Drives typically happen twice a day. The morning drive leaves before sunrise, around 5:30 AM. Animals are most active in the cooler morning hours, so this is when you get the best sightings. The afternoon drive leaves about three hours before sunset and runs into the evening, when predators start moving again and nocturnal animals begin to emerge.
On a kosher safari with Glatt Safaris, the schedule works around halacha. No drives go out on Friday evening or during Shabbat on Saturday. Some groups choose to do a Melave Malka drive on Saturday night once Shabbat has ended, which can honestly be one of the most memorable outings of the entire trip. The bush at night is an entirely different world.
The guides working with kosher safari groups understand the religious sensitivities. You are not going to find yourself in an awkward situation where non-kosher snacks appear at a bush stop.
Morning Drives
Morning drives are the best time for predator sightings. Lions are most active at dawn and often rest through the heat of the day. Leopards are highly visible in the early morning, sometimes carrying kills up into trees where they can eat undisturbed. Cheetahs hunt almost exclusively during the day, so if you want to watch one in action, the morning drive is your window.
The light at sunrise is extraordinary for photography. The air is cool. The bush is quiet except for birds and the low hum of the engine as the vehicle moves slowly through the grass. This is the kind of morning people describe for years after they get home.
Afternoon and Evening Drives
The afternoon drive starts slowly and builds as the temperature drops. By the time the sun gets close to the horizon, the whole bush changes gear. Elephants move to waterholes. Buffalo gather in large herds. Predators start waking up.
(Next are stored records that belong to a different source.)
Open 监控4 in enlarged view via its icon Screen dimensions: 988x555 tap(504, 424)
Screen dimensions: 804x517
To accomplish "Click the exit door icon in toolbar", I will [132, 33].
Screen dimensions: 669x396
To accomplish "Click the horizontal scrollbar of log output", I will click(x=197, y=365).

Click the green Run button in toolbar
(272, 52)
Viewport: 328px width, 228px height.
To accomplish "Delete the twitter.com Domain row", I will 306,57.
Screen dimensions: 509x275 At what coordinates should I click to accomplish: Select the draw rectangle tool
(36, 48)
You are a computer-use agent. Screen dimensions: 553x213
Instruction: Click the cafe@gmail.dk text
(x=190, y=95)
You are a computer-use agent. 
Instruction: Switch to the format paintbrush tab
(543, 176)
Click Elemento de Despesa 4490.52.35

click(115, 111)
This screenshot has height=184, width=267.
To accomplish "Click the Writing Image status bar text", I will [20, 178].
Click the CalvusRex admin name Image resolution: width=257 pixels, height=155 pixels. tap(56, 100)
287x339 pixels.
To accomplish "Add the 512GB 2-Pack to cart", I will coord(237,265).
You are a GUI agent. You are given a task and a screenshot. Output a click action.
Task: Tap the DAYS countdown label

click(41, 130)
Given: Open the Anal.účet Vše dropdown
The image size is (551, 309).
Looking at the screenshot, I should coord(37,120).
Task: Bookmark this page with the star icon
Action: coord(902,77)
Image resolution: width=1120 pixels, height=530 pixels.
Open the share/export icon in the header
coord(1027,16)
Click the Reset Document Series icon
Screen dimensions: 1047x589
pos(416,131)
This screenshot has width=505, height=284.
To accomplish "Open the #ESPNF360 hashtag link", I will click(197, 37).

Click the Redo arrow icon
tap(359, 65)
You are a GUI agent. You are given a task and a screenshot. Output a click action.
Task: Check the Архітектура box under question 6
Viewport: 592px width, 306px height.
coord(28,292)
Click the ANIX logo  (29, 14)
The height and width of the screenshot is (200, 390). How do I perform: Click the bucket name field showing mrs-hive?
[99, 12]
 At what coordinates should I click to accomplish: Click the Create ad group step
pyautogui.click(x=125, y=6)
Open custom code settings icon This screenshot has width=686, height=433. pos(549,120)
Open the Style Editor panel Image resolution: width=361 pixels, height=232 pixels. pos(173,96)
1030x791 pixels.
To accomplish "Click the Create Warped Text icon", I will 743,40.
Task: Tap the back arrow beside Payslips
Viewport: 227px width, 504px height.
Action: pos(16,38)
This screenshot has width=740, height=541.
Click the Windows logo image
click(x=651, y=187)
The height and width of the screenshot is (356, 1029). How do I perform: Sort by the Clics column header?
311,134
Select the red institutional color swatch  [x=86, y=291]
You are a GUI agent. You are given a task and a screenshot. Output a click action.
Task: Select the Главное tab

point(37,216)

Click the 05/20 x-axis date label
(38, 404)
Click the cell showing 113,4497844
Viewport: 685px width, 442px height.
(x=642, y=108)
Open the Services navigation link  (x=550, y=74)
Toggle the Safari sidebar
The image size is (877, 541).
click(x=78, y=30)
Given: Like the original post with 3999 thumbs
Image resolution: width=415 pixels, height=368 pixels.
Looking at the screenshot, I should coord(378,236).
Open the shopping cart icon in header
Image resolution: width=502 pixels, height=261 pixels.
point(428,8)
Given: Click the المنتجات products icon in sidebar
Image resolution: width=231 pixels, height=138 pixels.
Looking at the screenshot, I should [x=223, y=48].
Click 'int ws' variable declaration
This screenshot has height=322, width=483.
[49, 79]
As darkness falls, the guide switches on a spotlight. You hear sounds before you see anything. Then the beam catches two green eyes reflecting back at you from 20 metres away.
Night drives produce sightings that most tourists never get. Civets. Genets. African wildcats. Porcupines. And if you are lucky, an aardvark, one of the most sought-after night sightings in Africa and genuinely one of the strangest-looking creatures you will ever see. That moment in the spotlight, when something unexpected stares back at you from the dark, is one people remember for a very long time.
Walking Safaris
If you want the wildlife experience at a completely different level, ask about a guided bush walk.
You get out of the vehicle. You walk in the bush with an armed ranger leading and a tracker behind you. It sounds far more dangerous than it actually is. Professional guides are highly trained and do not put guests in unnecessary danger.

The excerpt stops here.